On the other hand, it is difficult to see how this analysis could apply in the context of most environmental liability claims, where contamination either occurred as the result of ongoing discharges from diverse sources over a period of years or decades or that involved ongoing property damage, as in the case of a plume of solvents or DNAPLs migrating through the subsurface.

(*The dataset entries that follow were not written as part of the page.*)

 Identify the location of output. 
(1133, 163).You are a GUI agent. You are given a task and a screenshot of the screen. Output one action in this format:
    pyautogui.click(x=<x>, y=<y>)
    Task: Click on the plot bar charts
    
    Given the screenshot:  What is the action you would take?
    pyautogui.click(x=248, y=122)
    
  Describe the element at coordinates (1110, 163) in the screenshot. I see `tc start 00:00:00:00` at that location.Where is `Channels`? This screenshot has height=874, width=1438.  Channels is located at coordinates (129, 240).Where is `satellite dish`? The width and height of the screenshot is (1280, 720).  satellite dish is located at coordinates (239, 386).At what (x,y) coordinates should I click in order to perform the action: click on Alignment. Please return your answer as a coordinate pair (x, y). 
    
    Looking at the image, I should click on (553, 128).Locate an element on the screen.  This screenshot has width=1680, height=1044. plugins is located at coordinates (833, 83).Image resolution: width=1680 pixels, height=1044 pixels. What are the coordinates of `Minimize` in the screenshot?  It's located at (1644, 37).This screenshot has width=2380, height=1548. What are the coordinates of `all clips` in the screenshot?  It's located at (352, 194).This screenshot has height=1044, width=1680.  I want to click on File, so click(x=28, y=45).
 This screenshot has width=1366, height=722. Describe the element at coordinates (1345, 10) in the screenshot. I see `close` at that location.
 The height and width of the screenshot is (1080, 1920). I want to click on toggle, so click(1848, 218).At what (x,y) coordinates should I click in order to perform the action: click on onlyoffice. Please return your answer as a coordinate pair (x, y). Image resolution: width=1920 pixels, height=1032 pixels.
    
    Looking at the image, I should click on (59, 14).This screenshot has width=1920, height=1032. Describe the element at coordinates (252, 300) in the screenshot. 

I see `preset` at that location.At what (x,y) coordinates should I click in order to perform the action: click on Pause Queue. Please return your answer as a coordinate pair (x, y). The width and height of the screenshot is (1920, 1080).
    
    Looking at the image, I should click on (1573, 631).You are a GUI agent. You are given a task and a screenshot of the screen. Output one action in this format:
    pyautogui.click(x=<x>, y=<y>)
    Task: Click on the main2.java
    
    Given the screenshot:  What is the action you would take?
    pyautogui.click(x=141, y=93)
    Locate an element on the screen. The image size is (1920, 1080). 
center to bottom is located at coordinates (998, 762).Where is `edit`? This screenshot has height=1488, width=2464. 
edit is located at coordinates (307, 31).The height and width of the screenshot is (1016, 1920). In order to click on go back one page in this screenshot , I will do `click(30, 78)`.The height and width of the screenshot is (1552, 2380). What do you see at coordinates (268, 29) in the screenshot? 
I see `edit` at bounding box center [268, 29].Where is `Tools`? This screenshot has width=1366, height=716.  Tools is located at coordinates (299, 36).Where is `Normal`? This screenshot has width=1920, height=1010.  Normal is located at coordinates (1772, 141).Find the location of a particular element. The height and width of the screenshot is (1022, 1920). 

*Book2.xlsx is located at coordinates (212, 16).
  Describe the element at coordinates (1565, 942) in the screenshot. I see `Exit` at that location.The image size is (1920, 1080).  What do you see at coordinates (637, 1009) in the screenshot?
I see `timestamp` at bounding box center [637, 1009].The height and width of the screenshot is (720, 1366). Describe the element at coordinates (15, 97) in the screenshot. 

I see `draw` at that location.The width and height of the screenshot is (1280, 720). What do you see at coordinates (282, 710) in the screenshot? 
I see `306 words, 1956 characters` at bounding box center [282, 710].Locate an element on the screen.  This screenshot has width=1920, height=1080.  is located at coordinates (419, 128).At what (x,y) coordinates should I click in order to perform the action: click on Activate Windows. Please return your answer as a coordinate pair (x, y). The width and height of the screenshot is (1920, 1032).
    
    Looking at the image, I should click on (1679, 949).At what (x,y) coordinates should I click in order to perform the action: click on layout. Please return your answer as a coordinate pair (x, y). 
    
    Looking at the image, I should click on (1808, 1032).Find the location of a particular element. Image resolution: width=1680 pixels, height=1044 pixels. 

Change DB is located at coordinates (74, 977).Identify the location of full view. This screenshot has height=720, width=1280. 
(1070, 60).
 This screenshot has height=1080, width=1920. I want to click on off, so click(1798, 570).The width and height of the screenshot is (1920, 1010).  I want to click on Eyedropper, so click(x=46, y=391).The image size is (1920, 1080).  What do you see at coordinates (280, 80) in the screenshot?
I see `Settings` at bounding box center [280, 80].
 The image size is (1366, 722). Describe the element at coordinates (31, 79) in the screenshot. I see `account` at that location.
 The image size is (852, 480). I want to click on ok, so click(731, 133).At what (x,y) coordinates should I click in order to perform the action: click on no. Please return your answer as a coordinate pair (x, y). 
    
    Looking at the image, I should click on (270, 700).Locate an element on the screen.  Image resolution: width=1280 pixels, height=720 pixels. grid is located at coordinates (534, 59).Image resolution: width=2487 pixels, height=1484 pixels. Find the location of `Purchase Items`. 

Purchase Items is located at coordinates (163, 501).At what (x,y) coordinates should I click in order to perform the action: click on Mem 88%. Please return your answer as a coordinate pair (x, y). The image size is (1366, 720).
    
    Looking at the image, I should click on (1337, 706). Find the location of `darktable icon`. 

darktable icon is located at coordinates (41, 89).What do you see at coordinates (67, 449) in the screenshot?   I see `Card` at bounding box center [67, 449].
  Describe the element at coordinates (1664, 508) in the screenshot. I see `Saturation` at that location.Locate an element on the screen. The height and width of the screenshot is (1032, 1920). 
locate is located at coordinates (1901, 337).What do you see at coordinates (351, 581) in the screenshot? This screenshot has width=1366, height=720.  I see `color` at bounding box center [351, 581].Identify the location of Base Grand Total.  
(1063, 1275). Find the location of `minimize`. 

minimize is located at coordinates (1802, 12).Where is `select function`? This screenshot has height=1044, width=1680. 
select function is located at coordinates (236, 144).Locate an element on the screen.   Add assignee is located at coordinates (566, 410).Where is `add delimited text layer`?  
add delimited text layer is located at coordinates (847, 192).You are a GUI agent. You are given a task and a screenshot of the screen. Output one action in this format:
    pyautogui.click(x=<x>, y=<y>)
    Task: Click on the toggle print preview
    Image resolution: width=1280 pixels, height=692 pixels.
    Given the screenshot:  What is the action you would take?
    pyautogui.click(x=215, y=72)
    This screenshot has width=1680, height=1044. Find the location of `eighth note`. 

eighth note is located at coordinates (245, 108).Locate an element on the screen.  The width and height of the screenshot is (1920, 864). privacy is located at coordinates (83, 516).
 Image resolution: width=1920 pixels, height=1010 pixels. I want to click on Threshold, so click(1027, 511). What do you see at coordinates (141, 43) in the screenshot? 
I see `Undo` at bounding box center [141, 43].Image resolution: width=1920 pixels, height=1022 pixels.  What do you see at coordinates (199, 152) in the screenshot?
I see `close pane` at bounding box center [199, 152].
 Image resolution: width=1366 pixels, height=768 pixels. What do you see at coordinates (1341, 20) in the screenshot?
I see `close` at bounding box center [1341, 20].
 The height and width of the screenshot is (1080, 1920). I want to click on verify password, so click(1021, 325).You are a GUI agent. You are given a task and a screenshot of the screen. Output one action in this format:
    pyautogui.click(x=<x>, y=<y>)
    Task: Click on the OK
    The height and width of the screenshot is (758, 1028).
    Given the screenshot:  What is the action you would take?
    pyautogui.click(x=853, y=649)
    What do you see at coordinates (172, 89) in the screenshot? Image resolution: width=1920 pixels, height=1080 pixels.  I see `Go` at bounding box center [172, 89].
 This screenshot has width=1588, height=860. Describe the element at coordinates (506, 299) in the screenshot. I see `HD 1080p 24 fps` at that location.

The irony of any future debate on this point is that, in the past, policyholders have generally argued that the ongoing migration of pollutants from earlier discharges should be a new “trigger of coverage” whereas insurance companies had often argued that the continuation of earlier events was no more than a “loss in progress” and not an ongoing “trigger.” Compare EnergyNorth Natural Gas, Inc. v. Underwriters at Lloyd’s, 848 A.2d 715, 150 N.H. 828 (2004)( that “where the alleged migration of toxic waste is continuing, multiple exposures triggering exposures are also continuing) and American and Foreign Ins. Co. v. Sequatchie Concrete Services, 441 F.3d 341 (6th Cir. 2006)(continuation of loss does not trigger policies). See also Polarome International, Inc. v. Greenwich Ins. Co., No. A-0566-07T1 (N.J. App. December 17, 2008)(“the last pull of the trigger is the initial manifestation of a diacetyl-related personal injury”).
The reversal of burdens of proof that Massachusetts litigants may now make in the wake of Boston Gas foreshadowed to some extent by the Second Circuit’s opinion in Olin Corp. v. Certain Underwriters at Lloyd’s, London, 468 F.3d 120 (2nd Cir. 2006). In Olin, the Second Circuit declared that additional property damage caused by the passive migration or spread of contaminants that had already been discharged into the environment constituted “property damage” under New York law and that such years must be taken into account in determining the denominator for purposes of allocating the manner in which such losses are spread or assigned to policy years. On the other hand, the Second Circuit criticized London Insurer’s arguments view that contamination continues at a constant rate for an indefinite period of time. Further the court was troubled by the prospect that the continuation of property damage in later years would change the amount of coverage under each policy up to that point thus making coverage dependent on events occurring after the policy period. As a result, the court adopted an intermediate approach, holding that property damage occurs as long as contamination continues to spread, whether or not the contamination is based on active pollution or the passive migration of contamination into the soil and groundwater.
In Massachusetts, as elsewhere, it is the policyholder’s burden to present evidence that bodily injury or property damage has occurred during an insurer’s policy period in order to trigger coverage. The irony of Boston Gas is that it is insurers that likely now have the incentive of proving extensive periods of bodily injury or property damage.